Espera-se, por exemplo, que o músico revele mais sobre as gravações longas e conturbadas de Whiskey for the Holy Ghost. Espera-se que fale de como o sucessor Scraps at Midnight, de 1998, começou a ser escrito num quarto de hotel degradado em Pasadena, na Califórnia, com a importante ajuda do amigo Mike Johnson — que chegou a fazer parte da criação de Whiskey, mas “parou uns anos antes de ficar pronto porque estava a tornar-se difícil lidar comigo”. Espera-se que partilhe com o público uma ou duas recordações relativas à participação no disco dos Mad Season, que trouxe a arrepiante “Long Gone Day”, e que toque na grande amizade com o vocalista Layne Staley — um artista “com um coração enorme que me ajudou a ser mais humano e ensinou muitas coisas que vou levar comigo para sempre”. Espera-se uma leitura densa, crua, difícil de digerir, reveladora e, quem sabe, libertadora.
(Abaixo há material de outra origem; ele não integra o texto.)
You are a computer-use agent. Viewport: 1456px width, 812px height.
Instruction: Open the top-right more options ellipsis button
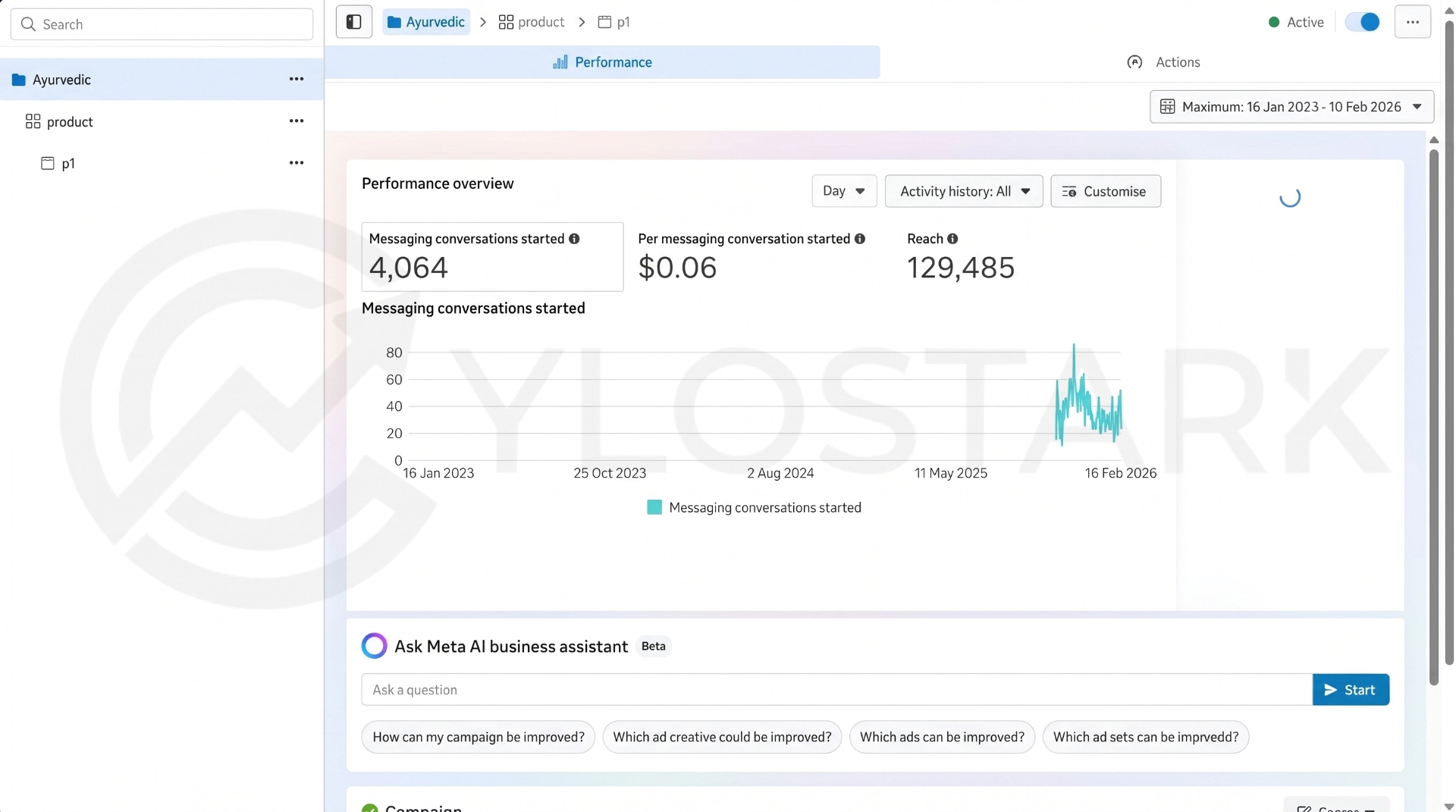1412,22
Como a sua música.
O artista escreveu um disco que vai acompanhar a autobiografia: estas músicas “tinham uma profundidade ou uma beleza inspiradas pelo livro, mas também estão completamente em desacordo e contraste com ele”. As gravações serviram como a terapia, a catarse, uma espécie de expurgação dos demónios — “foi-me dito que passar as minhas memórias para o papel teria o mesmo efeito, mas enganaram-me”, brinca e solta uma pequena gargalhada. O riso de Mark Lanegan não é muito diferente das suas composições: estão lá as cicatrizes, estão lá as marcas de uma vida que muitas vezes não soube sorrir. Mas também está ali a tranquilidade de quem conseguiu nadar até à superfície e respirar fundo.
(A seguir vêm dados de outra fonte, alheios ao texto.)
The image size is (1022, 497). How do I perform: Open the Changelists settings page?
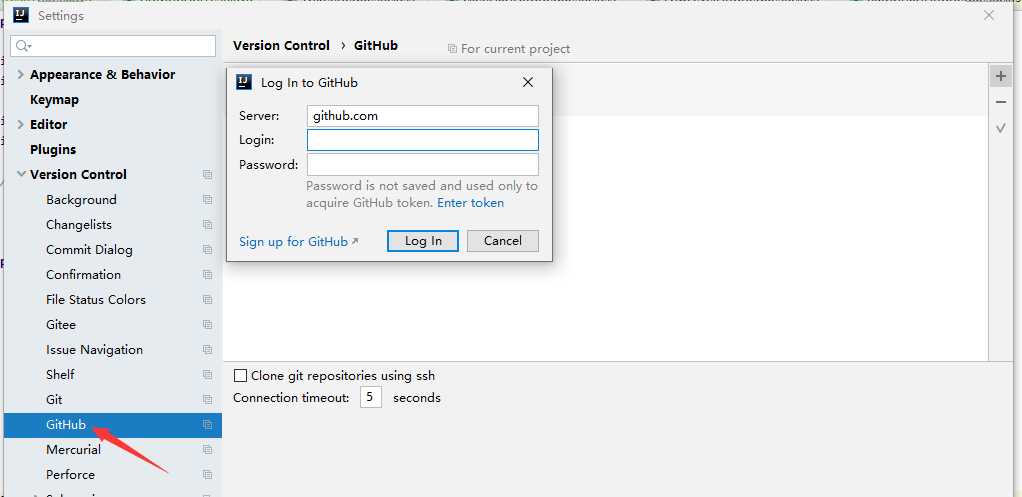point(79,225)
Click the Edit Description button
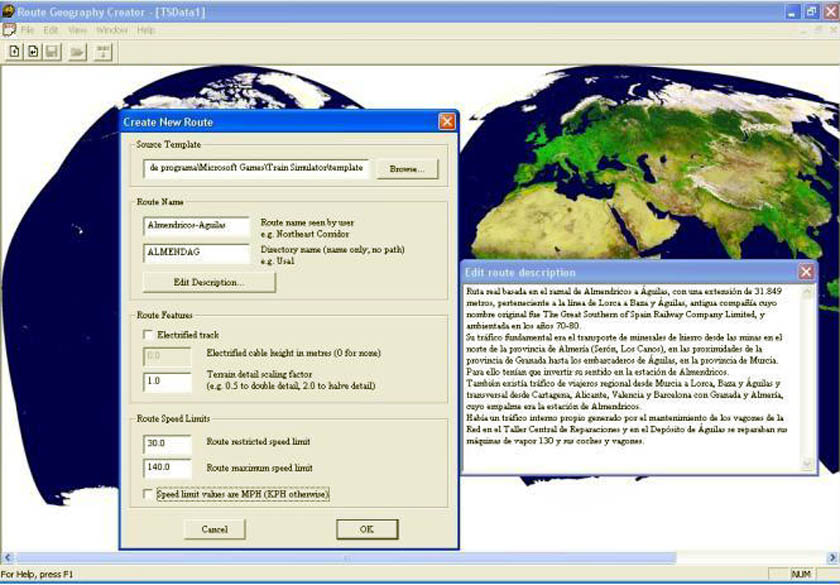This screenshot has height=585, width=840. 209,282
Essa tranquilidade parece revelar-se na maneira como fala. Mark Lanegan não olha com amargura para os falsos arranques ou as pedras no caminho porque foram os sucessivos tropeços que o levaram ao sítio onde se encontra hoje. E o artista deixa a garantia: “tenho vivido contente com o sítio onde estou há algum tempo”. Foi um tropeço que o levou a começar a cantar com os Screaming Trees — Lanegan só se juntou aos irmãos Conner porque trabalhava para os seus pais e os jovens tinham gostos musicais parecidos. Foi um tropeço que o levou a assegurar um contrato com a editora Sub Pop para lançar o primeiro álbum a solo — um acaso que iniciou uma caminhada tão improvável quanto impressionante. Lanegan tropeçou rumo à poesia de Fernando Pessoa e a uma colaboração desafiante com os Dead Combo — o artista é um confesso apaixonado pelo trabalho do duo lisboeta e diz que “não é nada fácil uma banda instrumental dizer tanta coisa sem proferir uma palavra”. Mark Lanegan sublinha que teve a sorte de dançar entre os tropeços mais assustadores e os mais felizes sem perder o equilíbrio.
Aquilo que se ouve em Somebody’s Knocking é ao mesmo tempo o Mark Lanegan de sempre e um Mark Lanegan menos sufocado pelo medo asfixiante de um desaparecimento prematuro. “Vou fazer 55 anos daqui a um mês. Há algo que acontece quando envelheces. Tenho muitos amigos que não chegaram a ser velhos. Fico muito feliz por poder chegar a velho e por poder continuar a fazer música”, reconhece. Como que renascido das cinzas, Mark Lanegan parece cada vez mais distante das trevas. E a sua voz continua a ser um excelente antídoto para as espantar.